The Range Rover Sport, since its introduction in 2004, has revolutionized the luxury SUV market, offering great performance and opulence like no other. All of the model’s three generations have pushed the envelope in performance SUVs and have been imitated by competitors one way or another.
Last year, the current-generation Range Rover Sport was launched and came with multiple engine choices across different trim levels. Now, Land Rover has just released the latest flagship variant for this popular nameplate.
This is the SV, and it is a variant of many firsts for the British marque. While it mostly looks like a regular RR Sport, the SV is just meaner. Here, losing weight and gaining more power were the British SUV maker’s focus.
It ditched many regular parts and instead used light but durable carbon fiber. This includes the hood, the front diffuser, the side vents, the exhaust tips, the interior trims, and even the optional 23-inch five split-spoke wheels (the first and biggest yet fitted to a Range Rover).
There’s a new grille, honeycomb patterns on the front air inlets, and aero bumpers. It even has several SV badges all around the interior and the exterior to tell you that this is not your usual Range Rover Sport.

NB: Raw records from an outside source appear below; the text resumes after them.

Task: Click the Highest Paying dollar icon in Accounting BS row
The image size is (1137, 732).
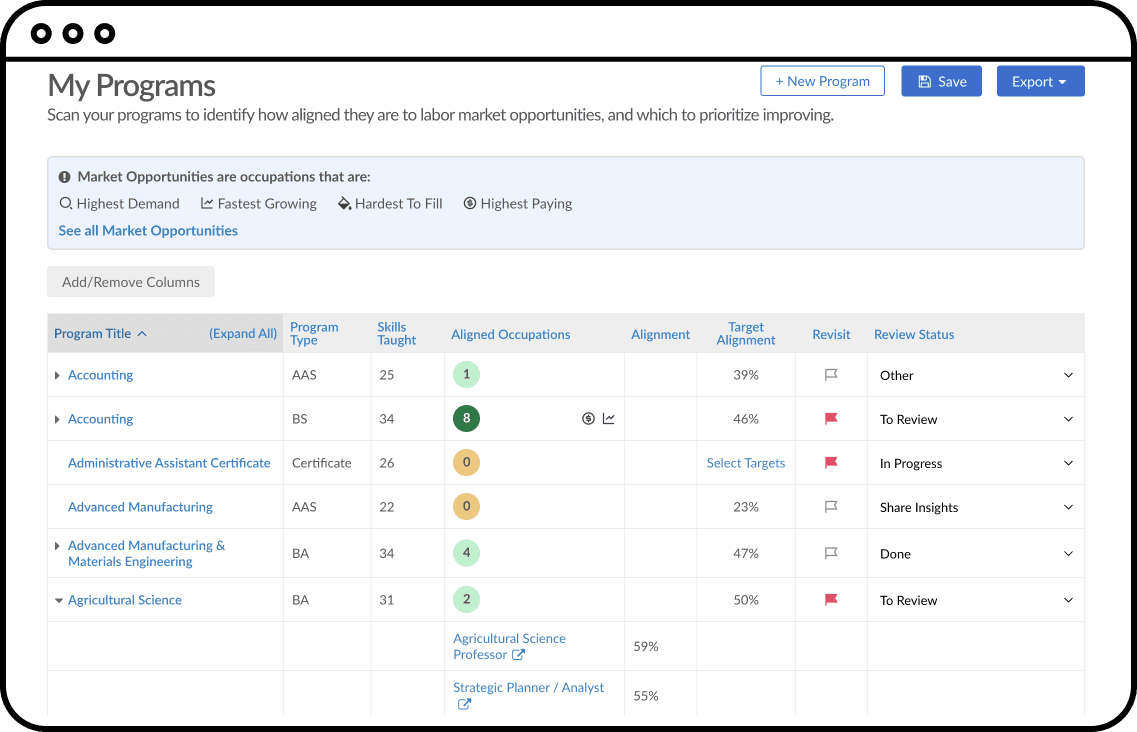Action: (589, 419)
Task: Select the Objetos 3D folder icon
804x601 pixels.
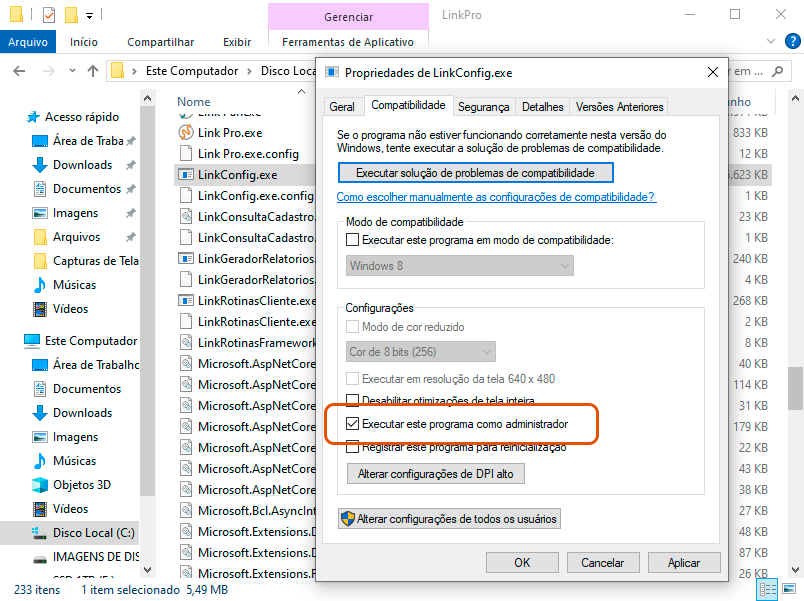Action: pyautogui.click(x=40, y=485)
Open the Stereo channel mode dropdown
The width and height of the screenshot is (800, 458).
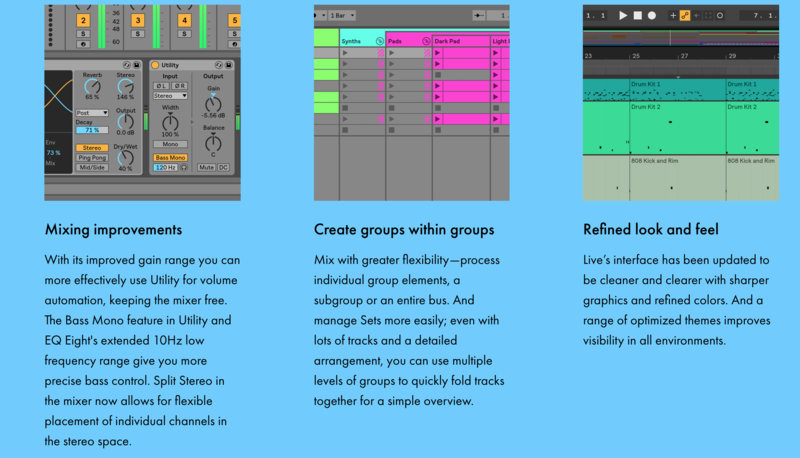pyautogui.click(x=169, y=96)
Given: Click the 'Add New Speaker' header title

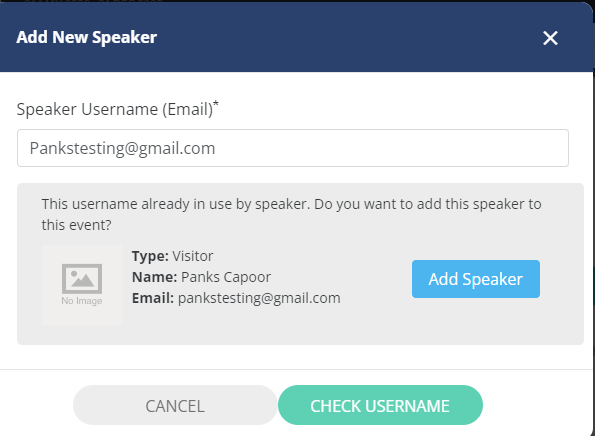Looking at the screenshot, I should (87, 37).
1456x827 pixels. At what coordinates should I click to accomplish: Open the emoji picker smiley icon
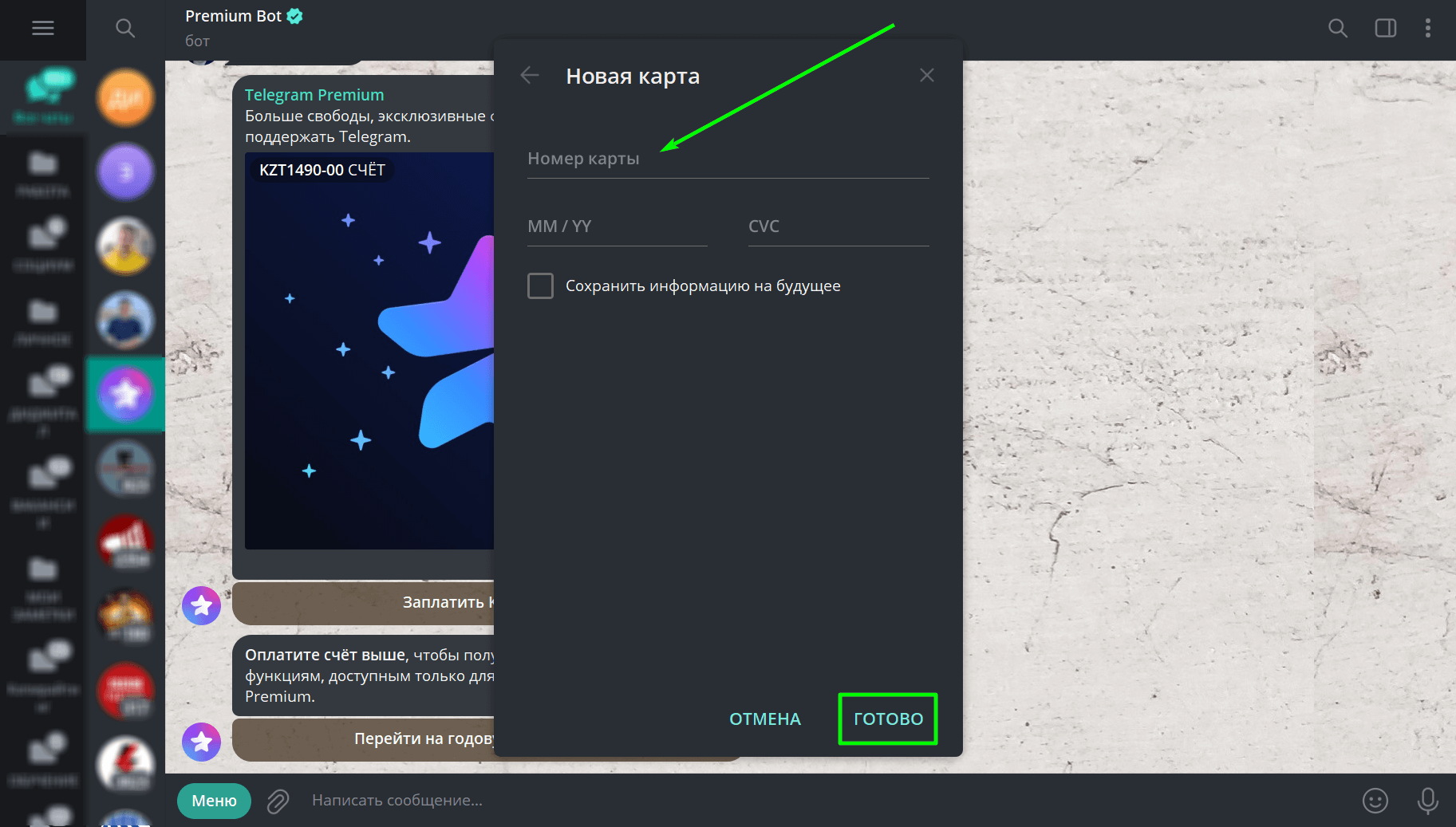[1375, 801]
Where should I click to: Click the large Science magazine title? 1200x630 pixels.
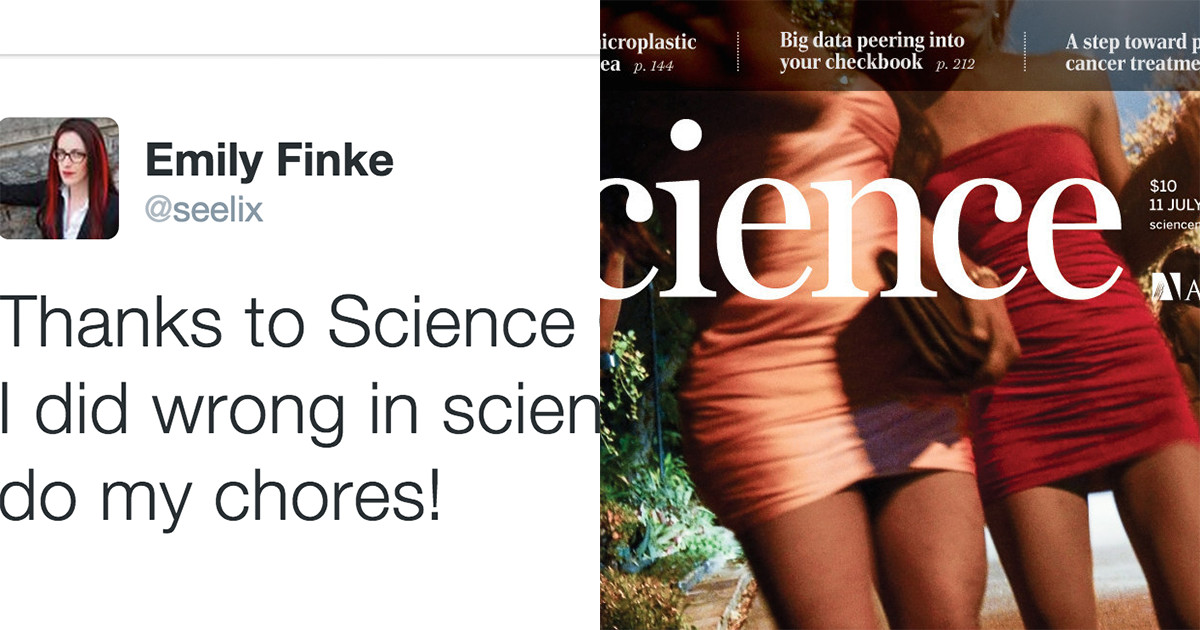tap(860, 212)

Inside, the fit-and-finish is great, as expected from any Range Rover Sport. A floating 13.1-inch center screen houses the Pivi Pro infotainment system. This is easier to use as Land Rover claims that most functions can be performed with just a few taps on the screen.
Speaking of the infotainment system, you can enjoy your tunes through a 29-speaker, 1,430W Meridian audio system. And if that’s not enough, Land Rover equips the SV with what it calls a Body and Soul Seat (BASS).

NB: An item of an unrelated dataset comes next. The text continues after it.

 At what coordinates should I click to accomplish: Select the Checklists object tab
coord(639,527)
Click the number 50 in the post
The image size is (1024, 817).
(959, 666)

The front seats have speakers that create vibrations based on the sound playing on the audio system. This takes the aural experience to a whole new level. Also, the BASS system can help influence one’s heart rate variability (VRB). A higher VRB, according to studies, means lower stress levels—which is good for relaxation. It can also reduce anxiety and improve one’s cognitive response.
But the best bit about the SV is its performance. Under the hood is a 4.4-liter twin-turbo V8 engine with a mild-hybrid system. Combined output is 626hp and 750Nm. That’s 59hp and 50Nm more than the previous SVR models. Despite the higher power output, the powertrain produces 15% less emissions than the one it replaces.
With an eight-speed automatic transmission, power is transmitted to all four wheels. Sprints from 0-100km/h can be done in just 3.6 seconds. To slow the SUV down, the SV, for the first time, uses carbon ceramic brakes and Brembo calipers. The front specifically has a 440mm rotor (the largest fitted on a Range Rover) and eight-piston Brembo Octyma calipers.
Depending on the drive mode selected, the SV rides 10mm or 25mm lower compared to older Range Rover Sport models. The hydraulic-linked 6D Dynamics air suspension controls pitch and roll, helping maintain a near-level stance, even during hard acceleration, braking, and cornering. It also lessens overall weight, increases grip, and improves comfort and refinement.
The electronically assisted rack’s steering ratio is the fastest of all the Range Rovers. Michelin Pilot Sport All Season 4 tires are used on all four corners, with the rear having 305-section rubber. These are even wider than the 285-section front tires. All of this helps make the SUV more agile and offers a better driving experience.
The SV comes in three finishes: Carbon Bronze Matte, Obsidian Black Gloss, and Faux Silver Gloss. No pricing information has been provided.
There’s a meaner SV Edition One version, but you can’t just buy one for yourself. This will only be offered to select Range Rover clients. And sadly, all of the units are spoken for.